CHANGES TO GOING CONCERN REQUIREMENTS

During an audit, the auditor has always had a responsibility to evaluate whether there is substantial doubt about the entity’s ability to continue as a going concern for a reasonable period of time. Auditing standards further defined a reasonable period of time as one year beyond the date of the financial statements being audited. The auditor’s evaluation would include situations such as:
· Negative trends—for example, recurring operating losses, working capital deficiencies, negative cash flows from operating activities;
· Other indications of possible financial difficulties—for example, default on loans or similar agreements, denial of usual trade credit from suppliers, restructuring of debt, noncompliance with statutory capital requirements, need to seek new sources or methods of financing;
· Internal matters—for example, work stoppages or other labor difficulties, substantial dependence on the success of a particular project, uneconomic long-term commitments, need to significantly revise operations;
· External matters that have occurred—for example, legal proceedings, legislation, or similar matters that might jeopardize an entity’s ability to operate; loss of a key franchise, license, or patent; loss of a principal customer or supplier; uninsured or underinsured catastrophe such as a drought, earthquake, or flood.

If, after considering the identified conditions and events in the aggregate, the auditor believes that there is substantial doubt about the ability of the entity to continue as a going concern, the auditor should consider management’s plans for dealing with the adverse effects of the conditions and events. The auditor should obtain information about the plans, and consider whether it is likely that the adverse effects will be mitigated for a reasonable period of time. The auditor should also consider whether such plans can be effectively implemented based on the adequacy of information supplied by management. The auditor’s considerations relating to management plans may include the following:
· Plans to dispose of assets
· Plans to borrow money or restructure debt
· Plans to reduce or delay expenditures
· Plans to increase ownership equity

In October 2008, the Financial Accounting Standards Board (FASB) issued a proposed standard addressing going concern that would require management to consider all available information about the future in order to evaluate whether there is substantial doubt about the entity’s ability to continue as a going concern for a reasonable period of time. In addition, the proposed standard indicates that a reasonable period of time is at least, but not limited to, one year from the date of the current financial statements. The FASB believes that since financial statements belong to management, management should be evaluating going concern related matters and the potential disclosures that are associated with going concern problems.

So now the standards are refined so that all information is considered while addressing the going concern of an entity. Why wasn’t this done before? Not refining the standard but looking at all the information surrounding an entity while analysing its going concern? Isn’t this something that should be normal?

The FASB believes that since financial statements belong to management, management should be evaluating going concern related matters and the potential disclosures that are associated with going concern problems.

Oh really……so before they belonged to the noobs who didn’t have anything to do with it!!!

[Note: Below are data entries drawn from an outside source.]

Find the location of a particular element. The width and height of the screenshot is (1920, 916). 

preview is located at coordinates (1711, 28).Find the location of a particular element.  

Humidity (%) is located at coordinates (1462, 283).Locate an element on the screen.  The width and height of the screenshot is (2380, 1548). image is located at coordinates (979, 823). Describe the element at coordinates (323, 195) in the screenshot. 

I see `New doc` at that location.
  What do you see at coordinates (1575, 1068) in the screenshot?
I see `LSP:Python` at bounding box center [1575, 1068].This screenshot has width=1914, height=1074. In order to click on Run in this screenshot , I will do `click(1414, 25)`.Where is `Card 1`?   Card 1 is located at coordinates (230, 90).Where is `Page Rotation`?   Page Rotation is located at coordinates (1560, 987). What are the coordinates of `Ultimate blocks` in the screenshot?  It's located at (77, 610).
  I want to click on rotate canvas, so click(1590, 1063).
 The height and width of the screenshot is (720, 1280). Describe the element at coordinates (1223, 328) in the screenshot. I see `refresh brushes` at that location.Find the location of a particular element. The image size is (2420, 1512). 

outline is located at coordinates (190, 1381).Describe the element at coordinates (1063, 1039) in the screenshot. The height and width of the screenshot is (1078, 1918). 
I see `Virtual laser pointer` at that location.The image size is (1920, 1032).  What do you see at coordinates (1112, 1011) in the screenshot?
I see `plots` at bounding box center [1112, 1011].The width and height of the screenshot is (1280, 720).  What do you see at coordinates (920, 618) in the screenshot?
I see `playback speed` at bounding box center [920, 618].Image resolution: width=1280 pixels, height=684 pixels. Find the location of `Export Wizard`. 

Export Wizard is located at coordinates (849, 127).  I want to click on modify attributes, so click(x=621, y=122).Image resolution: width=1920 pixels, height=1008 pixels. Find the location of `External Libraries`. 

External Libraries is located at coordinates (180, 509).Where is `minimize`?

The FASB is projecting to issue its final going concern standard in the fourth quarter of 2009, and that standard could be effective for the December 31, 2009 financial statements. Companies are encouraged to communicate early with their auditors to help avoid delays during the audit. The best way to avoid receiving a going concern opinion is to identify potential issues and establish a plan as early as possible. With the current economic conditions, many companies will be able to identify with at least one of the indicator situations mentioned above. Link Shawn

Going concern analysis has always been in place however this time some companies may actually have to create a plan and do more work to prove why it is a going concern. All thanks to ofcourse financial crises that made the "r" word common again.